Extract to read
Court of Civil Appeals of Texas
Jan 18, 1896
33 S.W. 1022 (Tex. Civ. App. 1896)

Opinion

No. 2004.

Delivered January 18, 1896.

1. Charge of Court — Issue without Evidence.

Where there is no evidence tending to support an issue made by the pleading, it is error for the charge to submit such issue to the jury.

2. Same — Injuries to Livestock in Shipment.

In an action to recover for injuries to cattle in shipment, plaintiff's petition alleged the injuries to have been done by various means, and the court charged that plaintiff would be entitled to recover for the damages found by the jury to have been done by any or all of the said means (enumerated in that paragraph of the charge), "or by any other means that are charged in the petition." Held, error, as authorizing the jury to ignore controverted conditions and questions affecting defendant's liability for damages alleged to have been caused by yet other means, submitted in a preceding paragraph of the charge.

3. Same — Measure of Damages — Market Value.

In an action for injuries to cattle in shipment, the measure of damages is the difference between the market value of the cattle as received at the point of destination, and what such value would have been but for the injuries.

APPEAL from Parker. Tried below before Hon. J.W. PATTERSON.

B.G. Bidwell, for appellant. — It was error in the court to charge the jury that if they found certain named averments of the plaintiff's petition true, they could find for the plaintiff such damages, if any, as were done to plaintiff's cattle by any or all the means charged in the plaintiff's petition, when other grounds of recovery were alleged by plaintiff, besides those set out in the charge.

Dataset excerpt
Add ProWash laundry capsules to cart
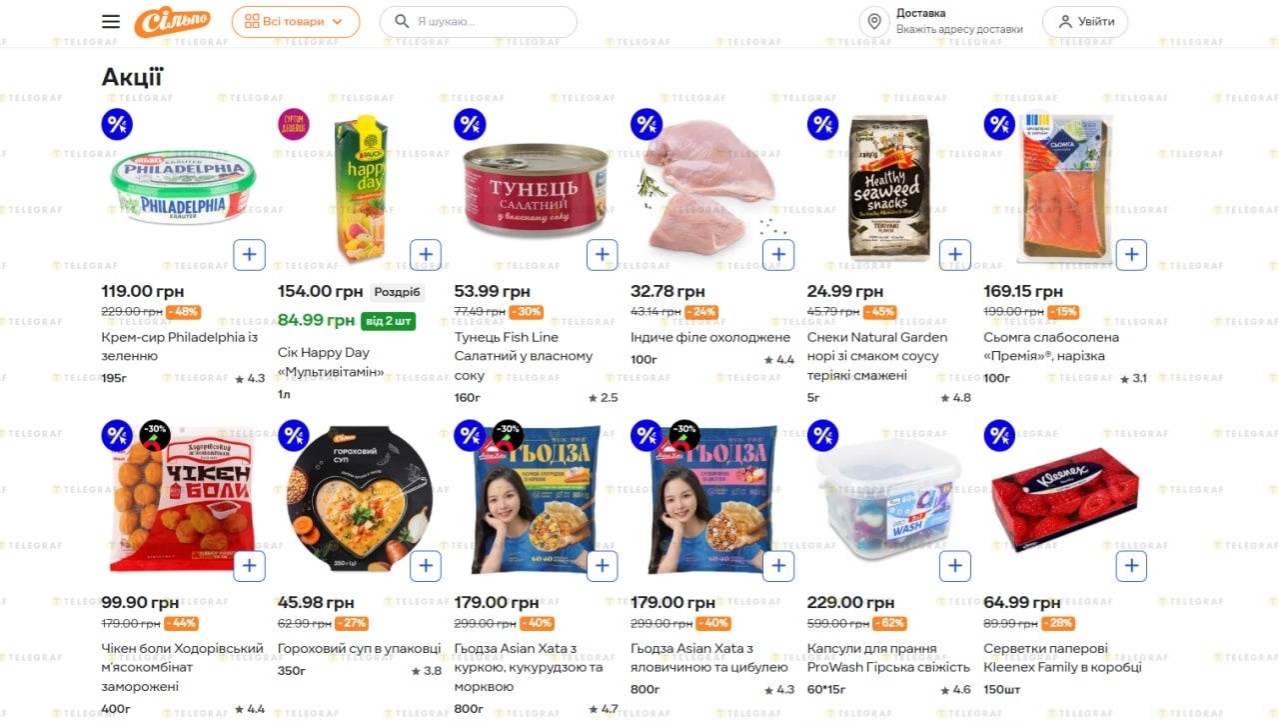Screen dimensions: 1279x725 click(955, 566)
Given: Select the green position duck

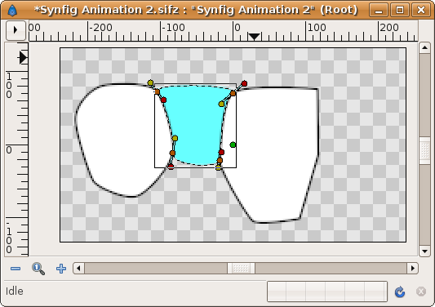Looking at the screenshot, I should 233,145.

Given problem A
For each statement about the court opinion on cattle injured in shipment, answer yes or no and quote the words of the opinion that decide it: (i) the case came up on appeal from Parker; (ii) the measure of damages is based on the market value of the cattle at the point of shipment; (iii) B.G. Bidwell appeared for the appellee.
Given problem B
Resume the court opinion on cattle injured in shipment, starting right after its final sentence.
The lines are not needed for anything here.

Written response A
(i) Yes: "APPEAL from Parker."
(ii) No: "the measure of damages is the difference between the market value of the cattle as received at the point of destination, and what such value would have been but for the injuries."
(iii) No: "B.G. Bidwell, for appellant."

Written response B
S.H. Cowan and G.W. Walthall, for appellee. — 1. Where a contract purports to be upon a reduced rate of freight, but the evidence shows there was no reduced rate, there is no consideration, and it is proper for the court to submit that issue to the jury where there is a sworn plea of no consideration. Railway v. McCarty, 79 Tex. 33; 18 S.W. Rep., 716; Railway v. Wright, 21 S.W. Rep., 80; Railway v. Carter, 29 S.W. Rep., 565.

2. Where the court enumerates all of the grounds set out in the plaintiff's petition as constituting the several causes from which the injury is alleged to have flowed, and then charges the jury that "the plaintiff would be entitled to recover of the defendant such damages that was done (if any was done) by any or all of the means, or by any other means that are charged in plaintiff's petition," if injury did result from some of the means alleged but the evidence fails to show that any resulted from some one of the specific causes and the jury find in favor of the plaintiff for damages, which are not excessive, the court will not disturb the verdict unless it appears that the jury might have been misled to the defendant's injury. Railway v. Corley, 29 S.W. Rep., 231.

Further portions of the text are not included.